Je ne comprends pas comment on peut faire une belle œuvre d'art en étant ironique, et quand il s'agit d'un film, en ajoutant une dimension humoristique à l'histoire. Pour moi, l'important est de permettre au public de rentrer dans l'esprit de mes personnages. On ne peut pas prendre de distance si l'on veut vraiment montrer leurs émotions. Tout ce que j'essaye de communiquer au travers de mes films, c'est un sentiment intérieur.

SUR SES PERSONNAGES, QUI SE CONFIENT

Peut-être que cela vient du fait que je hais les comédies musicales de Broadway ! J'ai par exemple détesté Evita. Tout le monde parlait fort en chantant ! Cela a été une torture pour moi. Je préfère les films qui vont dans la partie la plus intime de la vie. Ma mère disait qu'au moins, au théâtre, on peut voir les acteurs en vrai. Moi, je veux voir le grain de la pellicule sur le visage des acteurs. Ce que le cinéma a apporté, contrairement au théâtre, c'est le pouvoir du chuchotement. Ce qu'il y a de vraiment génial au cinéma, c'est que vous pouvez dire « Je t'aime » sans le penser vraiment.


James-Gray-Pathe-Chassignole-2
© Olivier Chassignole


SUR SES HÉROS RÉTIFS À LA HIÉRARCHIE ET À L'INSTITUTION

Je pense que cela vient de ce que j'ai vécu quand j'étais enfant. De quand on doit se battre pour réussir. Mes parents me disaient toujours que je n'arriverais pas à faire du cinéma et j'ai du me battre pour y parvenir. J'ai toujours été conscient du fait que dans mon quartier, il subsistait des inégalités. Mes parents essayaient toujours d'avancer, mais ils avaient de la tristesse permanente dans les yeux. J'ai toujours eu ce désir de s'en sortir que porte en elle la classe ouvrière. Et puis il y a la rencontre avec un professeur au lycée qui m'a appris le latin. Il m'a ouvert les yeux sur la littérature. C'est très difficile de parler de soi même ! C'est un peu comme vous faire visiter ma salle à manger !

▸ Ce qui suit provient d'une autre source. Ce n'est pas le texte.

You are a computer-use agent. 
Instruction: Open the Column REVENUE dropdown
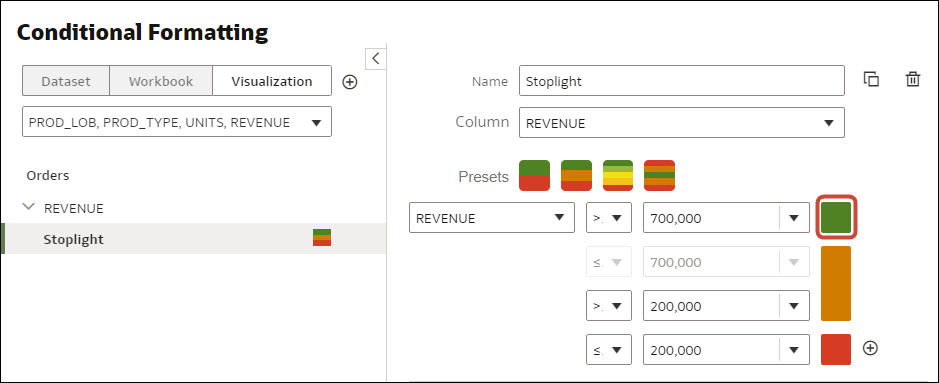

SUR LA MORT, QUI TRAVERSE LA PLUPART DE SES FILMS

On va tous mourir ! Mais ce n'est pas une mauvaise chose. Comme la mort, la tristesse ou la déception sont des choses qui existent. Mais je comprends que les grosses sociétés commerciales n'aiment pas qu'on en parle car cela ne pousse pas à l'achat. Si l'on devait vivre pour toujours, grâce à une pilule magique qui rendrait immortel, ce serait tellement ennuyeux ! J'essaye de « dealer » avec l'immortalité au travers de mon travail. Je ne sais pourquoi, mais j'ai toujours été obsédé par l'idée de la perte, du deuil. J'aime capter des moments éphémères. Je ne sais pas pourquoi.